Tienen las fiestas de pueblo un algo intangible y hasta limpio que solo tienen las fiestas de pueblo. Quizás sea ese instante lleno de expectación que sobrevuela la plaza y el campanario antes del primer volteo de campanas. Quizás sea la ropa, cuidadosamente escogida, porque no es un dia cualquiera. es un dia especial d'anar mudat. O tal vez sea ese silencio especial, como congelado en el tiempo, que no lo rompe ni el murmullo de las animadas conversaciones de los vecinos en corrillo, ni el crujido de las pequeñas banderas de papel multicolor golpeadas por el viento. Solo lo rompe, y no es poco, y es mucho, la música. El tabal, la dolçaina o la banda. Ni coches, ni bocinas, ni gritos que se escapen por las ventanas abiertas en las fincas de la ciudad. Son, las fiestas de pueblo, otra cosa. En el de mis ancestros, Xiva de Morella, las fiestas grandes se celebran cada cinco años, como en la vecina Morella, que son cada seis y cuyo exalcalde compartido Ximo Puig juró ayer el cargo de presidente de la Generalitat Valenciana. Son fiestas humildes, sencillas y muy austeras. De compartir espacios, pastissets y procesiones. Son fiestas de aldea.

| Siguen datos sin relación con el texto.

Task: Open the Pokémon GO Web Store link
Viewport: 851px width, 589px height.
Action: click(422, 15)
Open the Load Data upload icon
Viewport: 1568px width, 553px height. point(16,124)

Ayer, hubo mucho de eso, de sencillez y de ancestral, en el centro de Valencia. Exactamente, en la tribuna de invitados de las Corts. Entre expresidentes del Gobierno y autoridades de todo tipo. Lloraron cuando su hijo les nombró desde la tribuna tras convertirse en el presidente de los valencianos y pude reconocer en ellos, en su emoción natural y auténtica, en su saber estar en un espacio extraño y en su rostro forjado en el frío dels Ports a mucha gente mía: pude reconocer a mis bisabuelos, que no tenían días de descanso porque el campo no da tregua; reconocí a mi abuela, que con pocos años iba andando sola hasta Morella a pie entre montañas porque así se tenía que hacer; a mis tíos y tías, que se dejaron todos sus días y noches en casa Maset, la única taberna del pueblo, y tienda y confesionario y de todo durante décadas. E incluso pude reconocer a mi padre, el último de mi familia nacido alli, con las calles nevadas de enero y sin luz eléctrica, aún en los años 50. Porque era una aldea.

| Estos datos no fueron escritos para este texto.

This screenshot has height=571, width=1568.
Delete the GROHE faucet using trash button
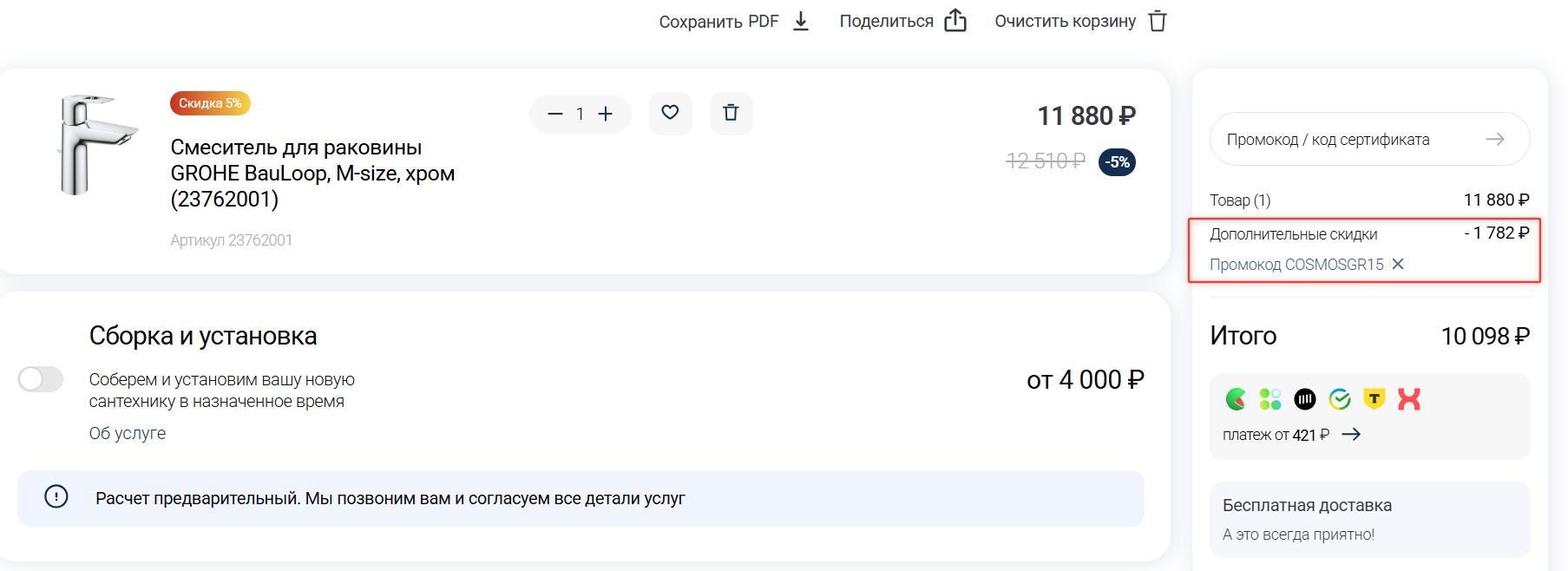[x=731, y=113]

Ayer, todo me recordó a ese mundo que forma parte del mi ADN cultural y lingüístico. Gente de suela plana frente al Palau de la Generalitat; con polo, pantalón corto y sombrero de paja para protegerse del sol. Y con ese ácido sentido del humor que siempre tiene el tiempo y la vida en general Pep el Botifarra cantó -con permiso, por fin- frente a una diputación hasta hace nada reinada por Alfonso Rus, paisano suyo y tan distinto, y con un Xavi Castillo campando a sus anchas como nunca imaginó.

Cada cinco años, en el pueblo de mis antepasados que es más una aldea que un pueblo, bailan el ball rodat en el que hombres y mujeres con espardenyes dan vueltas en circulo sin cesar. No hay más misterio, es así de simple y sencillo. Y a su vez, lo es todo.